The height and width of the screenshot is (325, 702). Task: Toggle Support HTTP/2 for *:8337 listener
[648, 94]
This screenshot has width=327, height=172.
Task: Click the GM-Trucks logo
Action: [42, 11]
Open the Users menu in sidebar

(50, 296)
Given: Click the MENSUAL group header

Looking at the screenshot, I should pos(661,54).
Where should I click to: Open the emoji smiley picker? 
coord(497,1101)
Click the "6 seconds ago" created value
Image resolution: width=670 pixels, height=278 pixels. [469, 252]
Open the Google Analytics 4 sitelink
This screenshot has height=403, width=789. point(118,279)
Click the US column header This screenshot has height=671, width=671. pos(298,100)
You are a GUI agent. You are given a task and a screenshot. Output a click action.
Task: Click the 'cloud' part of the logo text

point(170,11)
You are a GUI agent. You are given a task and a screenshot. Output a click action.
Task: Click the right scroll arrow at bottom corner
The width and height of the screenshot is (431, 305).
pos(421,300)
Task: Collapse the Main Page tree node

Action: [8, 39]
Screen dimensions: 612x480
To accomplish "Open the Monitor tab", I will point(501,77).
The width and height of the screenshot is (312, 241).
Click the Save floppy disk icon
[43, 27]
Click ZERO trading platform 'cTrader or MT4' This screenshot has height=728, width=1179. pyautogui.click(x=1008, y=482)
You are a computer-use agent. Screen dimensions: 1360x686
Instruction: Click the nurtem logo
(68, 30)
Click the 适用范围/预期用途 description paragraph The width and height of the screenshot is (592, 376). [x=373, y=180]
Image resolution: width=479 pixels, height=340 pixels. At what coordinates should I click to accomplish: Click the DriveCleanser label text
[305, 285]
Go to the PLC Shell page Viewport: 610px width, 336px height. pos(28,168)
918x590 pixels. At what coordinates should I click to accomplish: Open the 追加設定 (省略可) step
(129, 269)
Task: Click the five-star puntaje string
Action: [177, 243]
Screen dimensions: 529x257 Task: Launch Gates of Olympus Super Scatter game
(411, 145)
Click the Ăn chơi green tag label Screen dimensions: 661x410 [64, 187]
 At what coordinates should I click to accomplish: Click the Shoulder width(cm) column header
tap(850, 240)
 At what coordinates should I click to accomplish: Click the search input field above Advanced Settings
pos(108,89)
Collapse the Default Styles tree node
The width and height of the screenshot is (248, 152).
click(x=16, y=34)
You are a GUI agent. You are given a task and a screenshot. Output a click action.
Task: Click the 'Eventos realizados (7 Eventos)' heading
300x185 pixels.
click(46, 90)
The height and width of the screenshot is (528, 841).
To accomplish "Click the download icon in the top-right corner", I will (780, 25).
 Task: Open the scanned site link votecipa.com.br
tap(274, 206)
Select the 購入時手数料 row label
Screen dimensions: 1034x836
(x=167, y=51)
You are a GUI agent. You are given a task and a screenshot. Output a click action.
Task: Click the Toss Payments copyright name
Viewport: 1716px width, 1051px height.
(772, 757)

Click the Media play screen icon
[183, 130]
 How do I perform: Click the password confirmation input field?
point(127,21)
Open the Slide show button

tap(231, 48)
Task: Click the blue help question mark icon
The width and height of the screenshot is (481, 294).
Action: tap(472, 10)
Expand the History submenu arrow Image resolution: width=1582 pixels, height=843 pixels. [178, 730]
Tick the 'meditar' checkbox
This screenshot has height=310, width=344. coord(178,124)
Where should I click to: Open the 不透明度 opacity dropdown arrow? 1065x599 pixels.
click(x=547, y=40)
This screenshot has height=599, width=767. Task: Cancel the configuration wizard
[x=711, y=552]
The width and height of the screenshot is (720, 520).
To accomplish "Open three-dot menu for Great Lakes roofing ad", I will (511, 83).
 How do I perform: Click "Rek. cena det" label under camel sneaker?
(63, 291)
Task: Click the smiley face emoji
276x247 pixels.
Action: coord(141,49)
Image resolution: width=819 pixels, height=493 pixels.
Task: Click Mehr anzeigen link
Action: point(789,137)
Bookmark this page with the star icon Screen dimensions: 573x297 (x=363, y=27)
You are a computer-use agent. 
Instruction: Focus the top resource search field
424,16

━━━━━━━━

**Activity**. Write down exactly every line of the material above up to and including the line containing "Click the 适用范围/预期用途".

**Reply**.
The height and width of the screenshot is (325, 702). Task: Toggle Support HTTP/2 for *:8337 listener
[648, 94]
This screenshot has width=327, height=172.
Task: Click the GM-Trucks logo
Action: [42, 11]
Open the Users menu in sidebar

(50, 296)
Given: Click the MENSUAL group header

Looking at the screenshot, I should pos(661,54).
Where should I click to: Open the emoji smiley picker? 
coord(497,1101)
Click the "6 seconds ago" created value
Image resolution: width=670 pixels, height=278 pixels. [469, 252]
Open the Google Analytics 4 sitelink
This screenshot has height=403, width=789. point(118,279)
Click the US column header This screenshot has height=671, width=671. pos(298,100)
You are a GUI agent. You are given a task and a screenshot. Output a click action.
Task: Click the 'cloud' part of the logo text

point(170,11)
You are a GUI agent. You are given a task and a screenshot. Output a click action.
Task: Click the right scroll arrow at bottom corner
The width and height of the screenshot is (431, 305).
pos(421,300)
Task: Collapse the Main Page tree node

Action: [8, 39]
Screen dimensions: 612x480
To accomplish "Open the Monitor tab", I will point(501,77).
The width and height of the screenshot is (312, 241).
Click the Save floppy disk icon
[43, 27]
Click ZERO trading platform 'cTrader or MT4' This screenshot has height=728, width=1179. pyautogui.click(x=1008, y=482)
You are a computer-use agent. Screen dimensions: 1360x686
Instruction: Click the nurtem logo
(68, 30)
Click the 适用范围/预期用途 description paragraph The width and height of the screenshot is (592, 376). [x=373, y=180]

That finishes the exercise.